Navarra por su parte puede aducir que ha expresado inequívocamente su voluntad nacional, únicamente violentada por la intervención hostil de Francia y España. Es cierto que no es posible rastrear esta proclamación de la voluntad nacional en los tiempos oscuros de la Alta Edad Media en los que se inicia la independencia. En todo caso la voluntad nacional aparecerá con nitidez en el arbitraje de Londres, momento en el que los representantes del rey navarro, Sancho VI el Sabio, pueden afirmar -sin que los castellanos se atrevan a objetar nada- que el Reino de Navarra recuperó su independencia de la mano de García Ramírez el restaurador, por la fidelidad manifiesta de los habitantes de todo el territorio de Euskal Herria que se pronunciaron a favor del restablecimiento del Estado navarro.

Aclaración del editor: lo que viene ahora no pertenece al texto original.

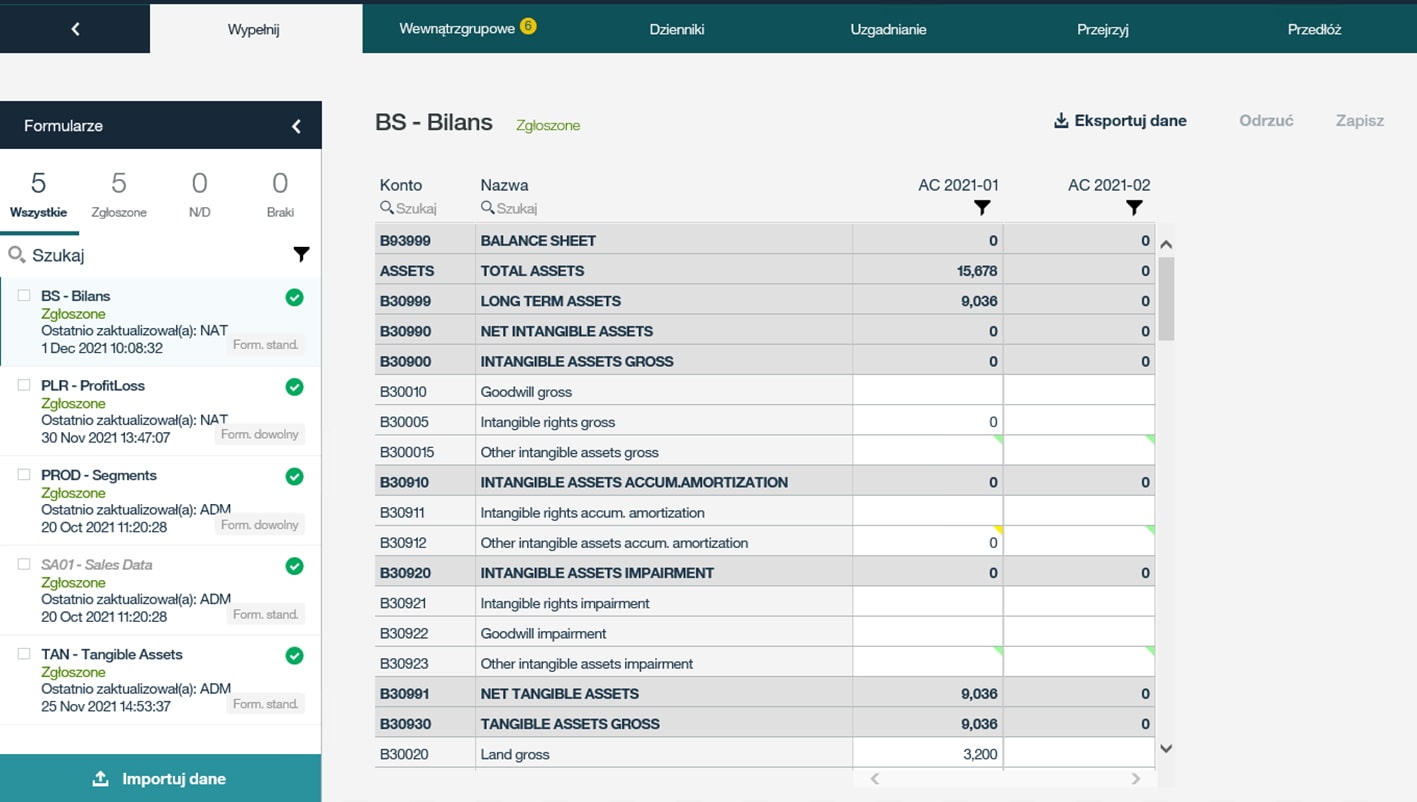Check the BS - Bilans form checkbox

En la misma línea los navarros en el Fuero de Navarra reclamarán que la colectividad es anterior y superior al rey mismo y en ocasiones sucesivas nuestro pueblo siempre manifestará constituir una Nación, por encima de cualquier instancia. Esto hasta la misma época contemporánea.

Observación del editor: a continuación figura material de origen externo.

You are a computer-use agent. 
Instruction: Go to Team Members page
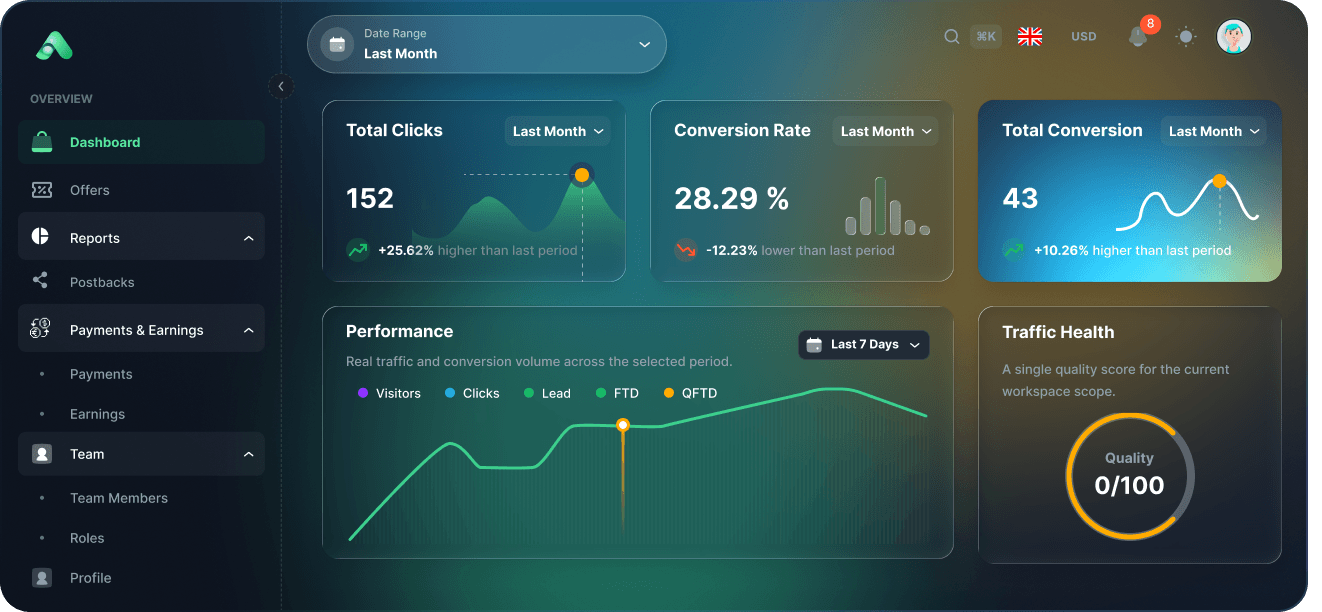click(x=119, y=498)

Los estados-nación que configuran Europa occidental consideran que ellos disfrutan de una entidad inamovible, eterna. Han visto convulsionarse a todas las construcciones políticas integrantes de Europa central y Oriental, aunque, teniendo en cuenta que respondían al modelo occidental consideraban que aquellas eran estables. Han aceptado, finalmente, las modificaciones impuestas por la fuerza de los hechos; hay que decir, en cualquier caso, que se han resistido casi siempre al cambio. Hoy son ellos los últimos en presentar resistencia y en su perspectiva no entra que puedan surgir condiciones que faciliten su desaparición, como en otra época hubo otras condiciones que permitieron su surgimiento. En todo caso deberían ser conscientes de que el proceso por ellos seguido, constituye un ciclo que culmina en la configuración de grandes imperios mundiales que, posteriormente, sufren un desmontaje que no tiene por qué concluir con la pérdida de los territorios extraeuropeos. En efecto, las naciones sometidas en principio dentro del marco de Europa reclaman la independencia perdida. Flandes, Bretaña, Córcega, Escocia, Cataluña… Navarra.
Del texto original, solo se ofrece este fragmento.